Forgiveness requires ingredients that weren’t present for me during this time. Where I thought forgiveness looked like sweeping your pain under the rug to allow others to feel comfortable in their lies, I was unable to forgive in any capacity at all. Forgiveness requires self-recognition, compassion, and love. Then, once this is stabilised deeply and truly, it requires the sight and grace to extend all of that unconditional acceptance you have for yourself to everyone else. ‘In my life, I am learning, have misunderstood the nature of myself and others and therefore been unable to honour it to the highest level. I am worthy of love, and it is my core indefinitely. I seek to do the best I can with what I see and actively audit my understanding of truth, love and reality daily. How can the collective be different and exempt from this same acceptance?’ I wasn’t able to forgive until this internal work had been done. The pendulum swing that precedes forgiveness is actually what disposes you to seeking old or new abusive dynamics. The swing doesn’t see your pain, and it doesn’t see others neutrally. It’s reactive, flighty, scared, and comfort-seeking. It will flip from anger and hatred to a fearful, pandering, validation-seeking in one fell swoop. It will be far more disposed to trading abuse for more abuse.
Forgiveness will require getting comfortable with grief. Realising that the hatred, fury, and accusations you may have once held don’t reflect the true nature of others or reality, can sting. To see another’s core of light in its truest form would have any individual crippled with the weight of their love and grief; therefore, it’s no mystery that even iteratively seeing more and more truly will be, at times, quite emotional. To see the misunderstandings of others not as cruelty, stupidity, and evil, but as more akin to a baby falling over while trying to walk their first steps, is an intense shift. It will no doubt surprise you in the revelation of just how little difference there is between you and any given other. The peace and stability that follows these revelations will feel like solid ground under bare feet.
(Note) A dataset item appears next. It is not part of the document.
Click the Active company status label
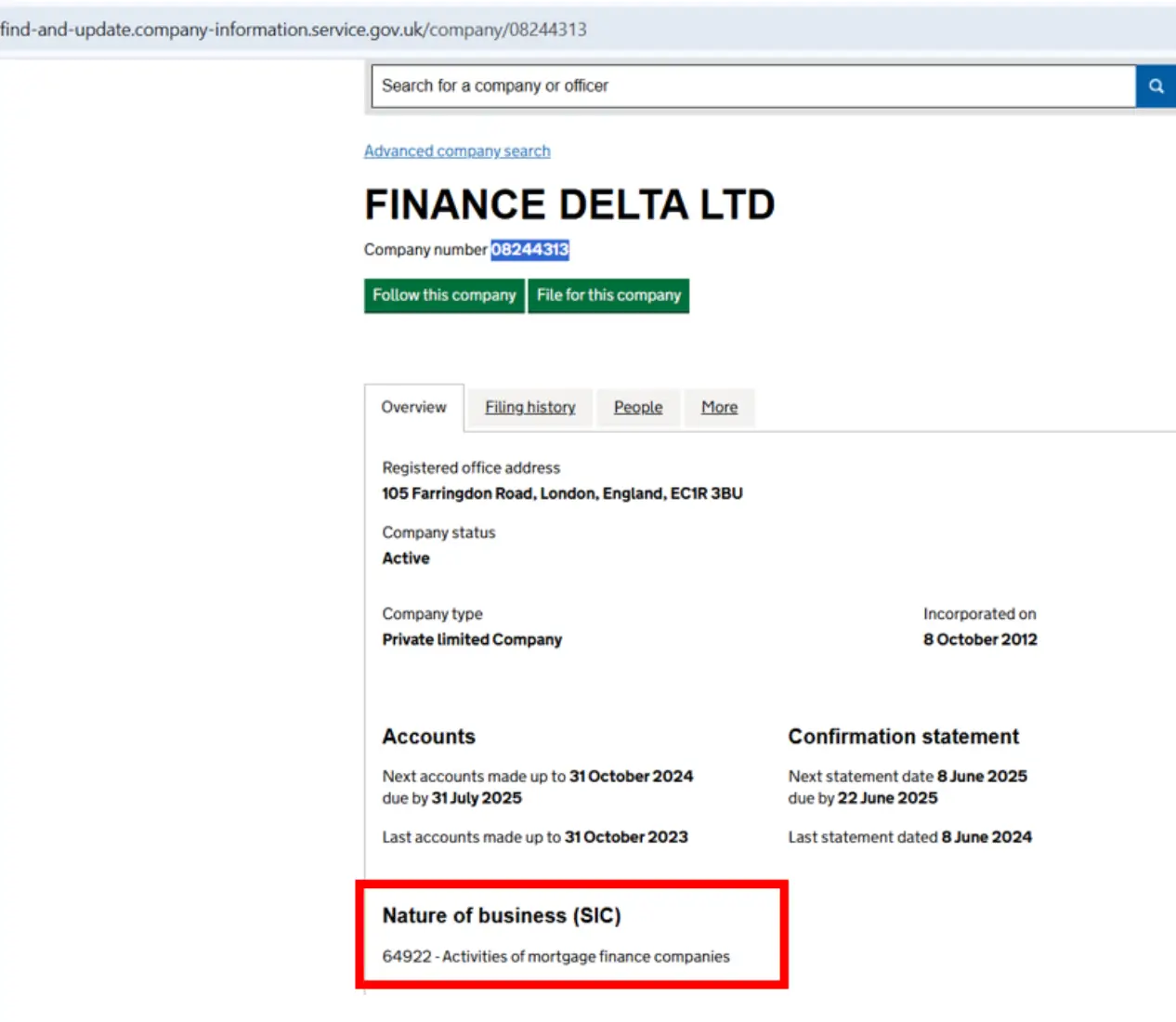 point(405,557)
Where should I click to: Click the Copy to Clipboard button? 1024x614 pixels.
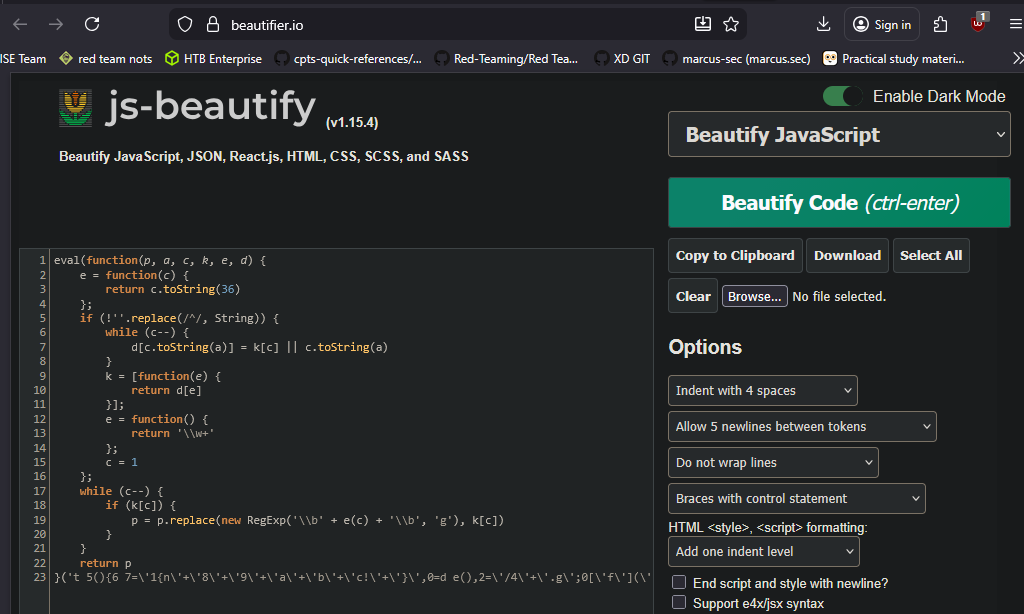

It will most of all be the reason you truly complete these cycles, and no longer feel any inclination toward welcoming toxicity toward you. When we move toward love and truth, hold the void space of uncertainty for where we now lie, and allow reality to rearrange around us, we change our life indefinitely. Forgiveness is safe, it is stable, and it will set you free more than the anger that convinces you you’ve reclaimed your power when you roar. You’ve reclaimed your power when you sit by the core within you unfalteringly, and see nothing but the truth as worth surrendering to.